Vodacom Congo (RDC) indique, dans un communiqué, avoir subi une intrusion, le 26 janvier 2026, dans son centre technique de Goma (Nord-Kivu), entraînant une perte de supervision et de contrôle du réseau « dans cette zone ». L’opérateur précise que les services concernés incluent la voix, les SMS, l’internet et M-Pesa, et assure que ses équipes travaillent à un rétablissement « dans les meilleurs délais possibles », tout en présentant ses excuses pour un désagrément « hors de [son] contrôle ».
À ces éléments s’ajoutent des témoignages d’habitants et des informations relayées sur les réseaux sociaux, selon lesquels les perturbations ne se limiteraient pas au seul périmètre urbain de Goma. D’après ces récits, des difficultés de connexion seraient également observées dans d’autres localités du Nord-Kivu, notamment Rutshuru, Masisi et Sake.
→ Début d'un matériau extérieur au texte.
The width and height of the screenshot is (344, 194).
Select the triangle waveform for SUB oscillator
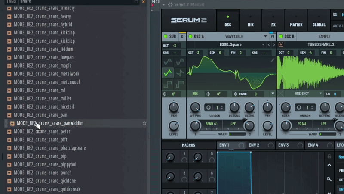(168, 73)
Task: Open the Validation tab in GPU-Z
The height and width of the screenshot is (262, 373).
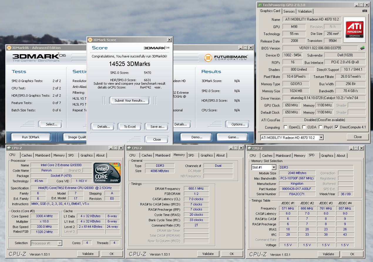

Vodacom n’a pas, à ce stade, détaillé publiquement l’étendue géographique exacte des impacts au-delà de la mention d’une perte de contrôle du réseau « dans cette zone ».
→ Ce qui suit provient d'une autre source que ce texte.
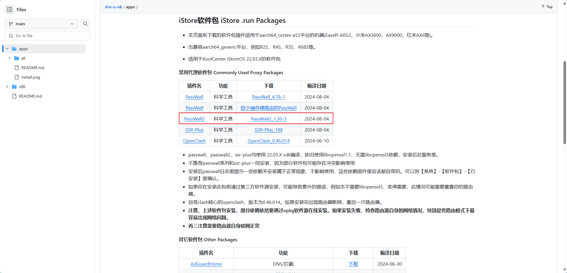Toggle the Files sidebar panel icon
567x273 pixels.
[9, 9]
Le contexte sécuritaire reste un élément de lecture de l’incident : Goma est contrôlée par l’AFC/M23 depuis fin janvier 2025. Depuis lors, les institutions financières, notamment les banques, sont fermées. Une indisponibilité prolongée des services de téléphonie et de paiement mobile pourrait compliquer certains usages du quotidien et même affecter les fonctionnaires de l’État présents dans ces zones, leurs salaires étant versés via les portefeuilles mobiles.
Un habitant affirme toutefois que l’application mobile demeure fonctionnelle malgré l’indisponibilité des autres services. Cela ne fait, pour l’instant, pas l’objet d’une confirmation publique de l’opérateur.